[Start of section]
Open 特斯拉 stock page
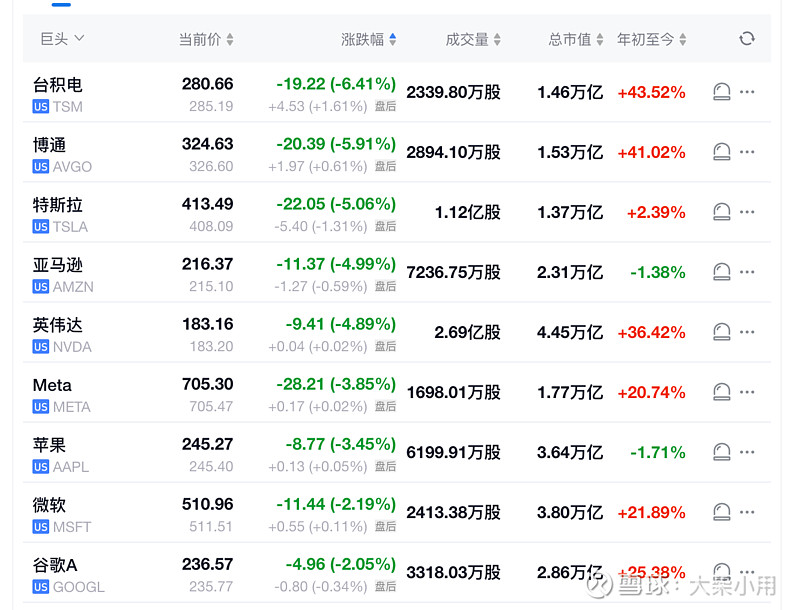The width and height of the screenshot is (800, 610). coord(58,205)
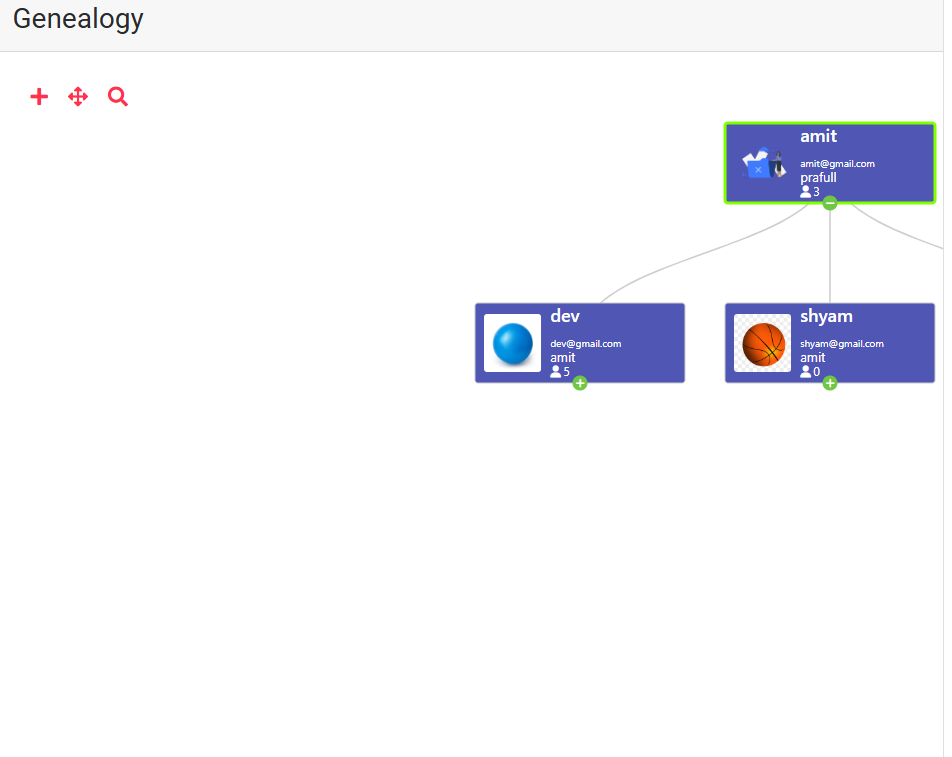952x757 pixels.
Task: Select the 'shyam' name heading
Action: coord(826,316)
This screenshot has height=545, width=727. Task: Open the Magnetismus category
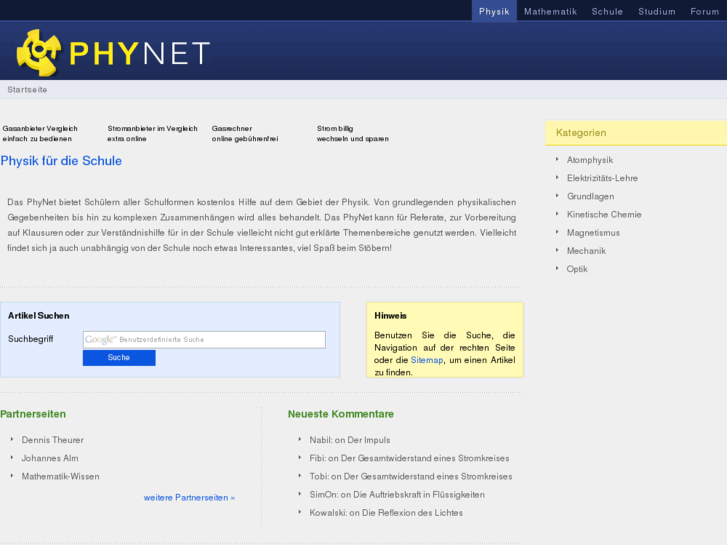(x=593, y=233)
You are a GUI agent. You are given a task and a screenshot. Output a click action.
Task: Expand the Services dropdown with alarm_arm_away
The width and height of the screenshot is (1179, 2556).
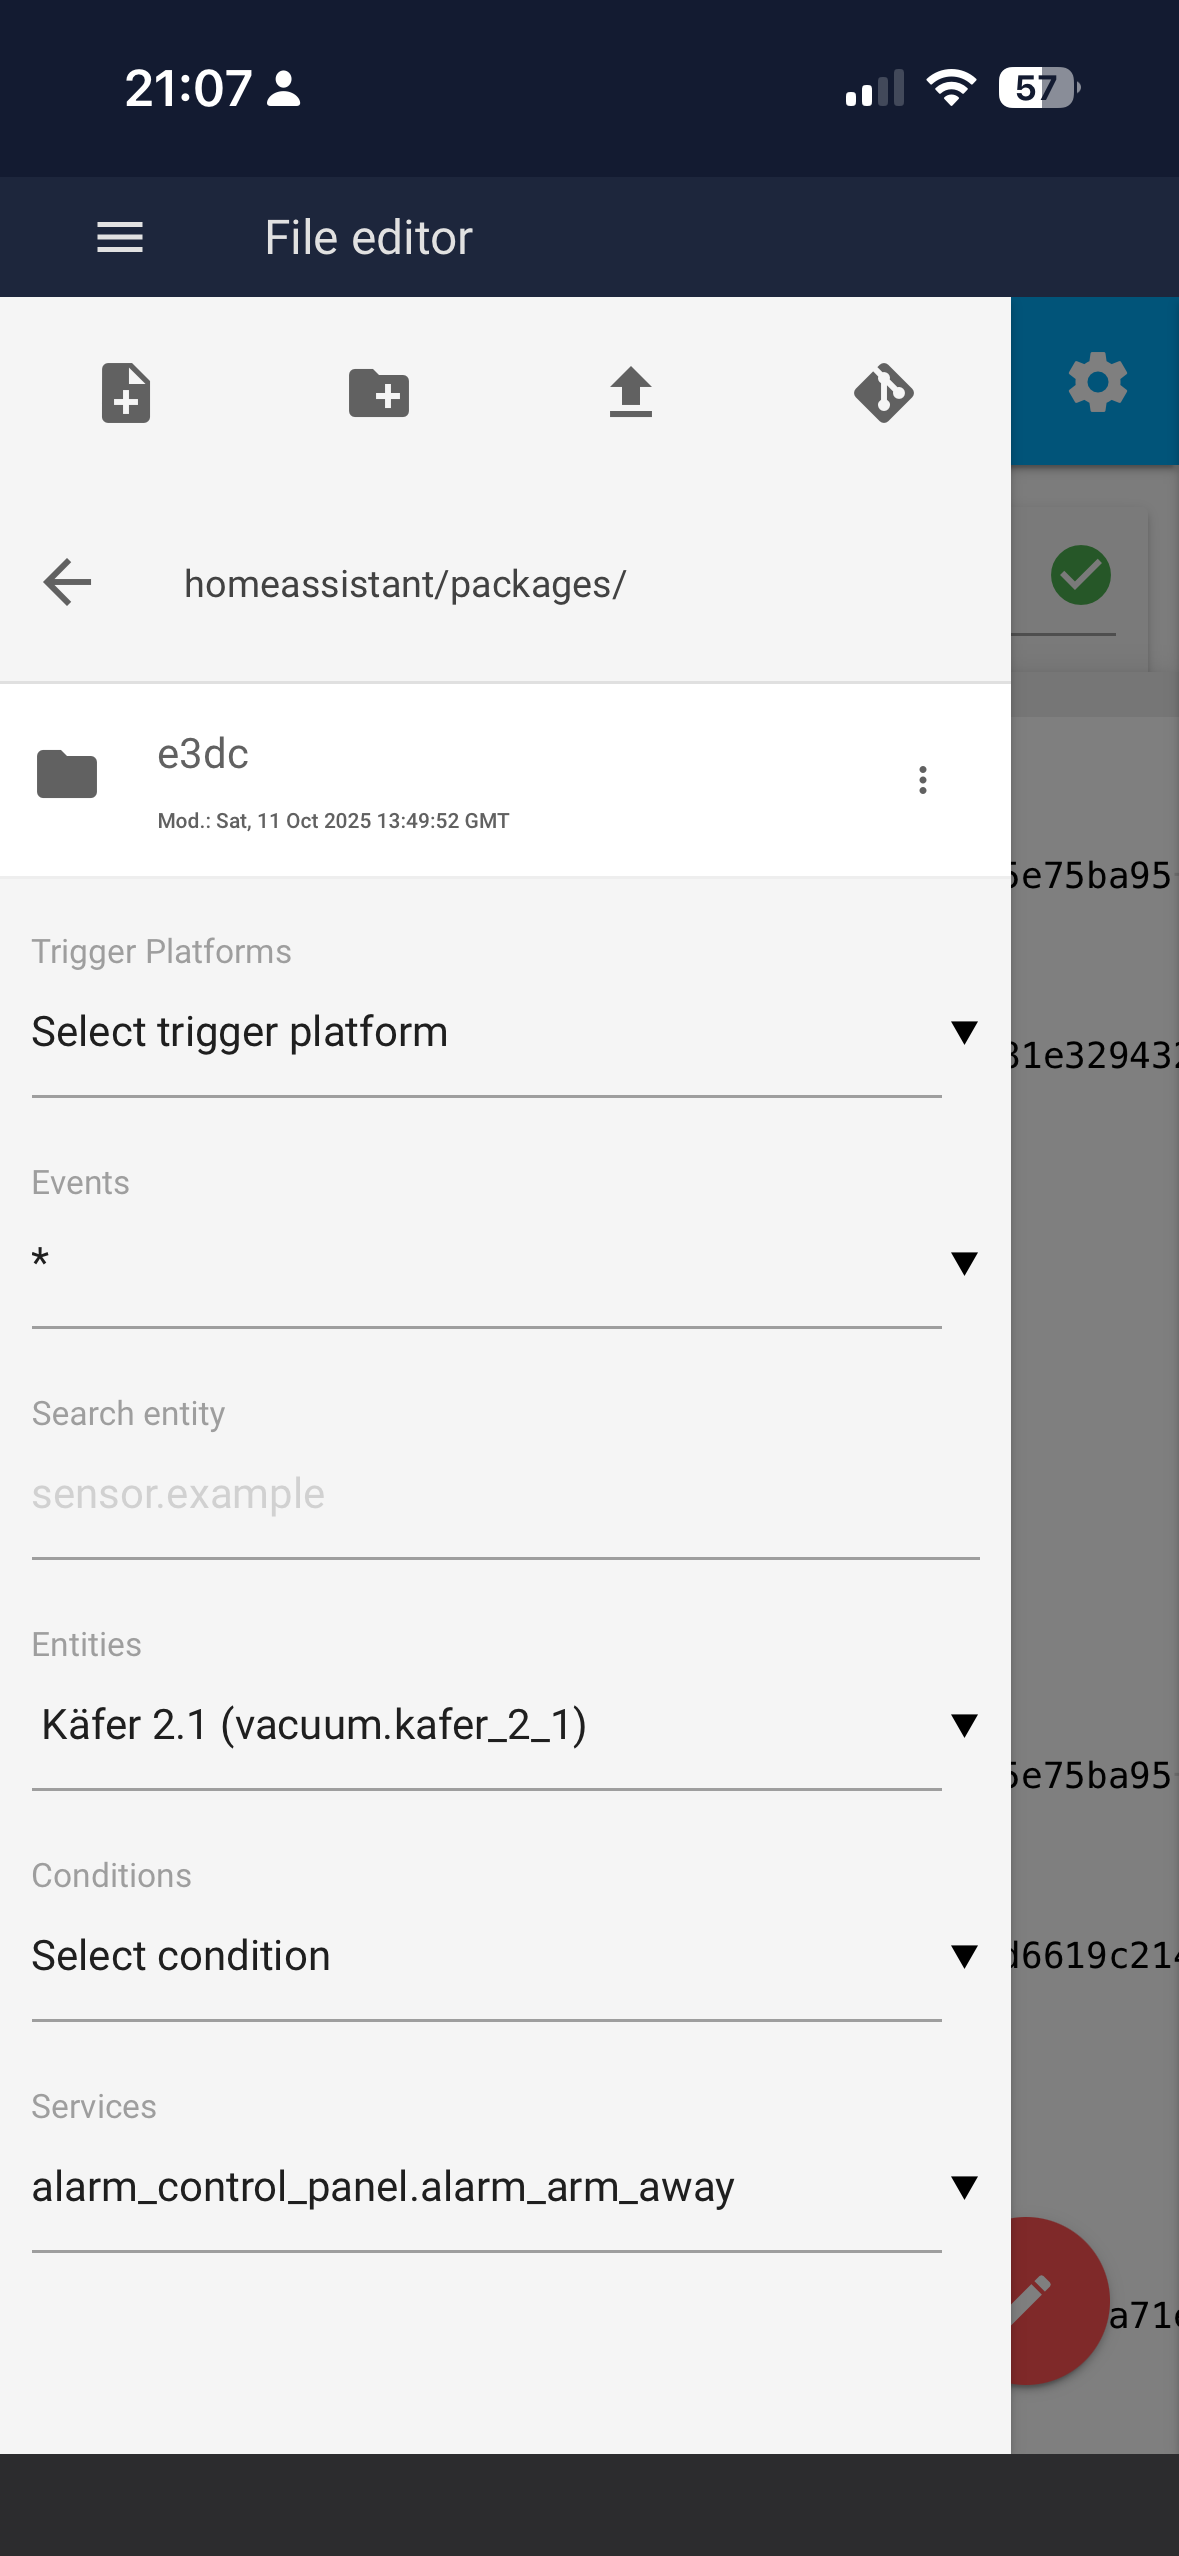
[End of section]
= Work order =
Set down all entries above again, exactly, without images.

= Completed task =
Open 特斯拉 stock page
The width and height of the screenshot is (800, 610). coord(58,205)
952x757 pixels.
Task: Select the 'shyam' name heading
Action: coord(826,316)
This screenshot has height=545, width=727. Task: Open the Magnetismus category
(x=593, y=233)
You are a GUI agent. You are given a task and a screenshot. Output a click action.
Task: Expand the Services dropdown with alarm_arm_away
The width and height of the screenshot is (1179, 2556).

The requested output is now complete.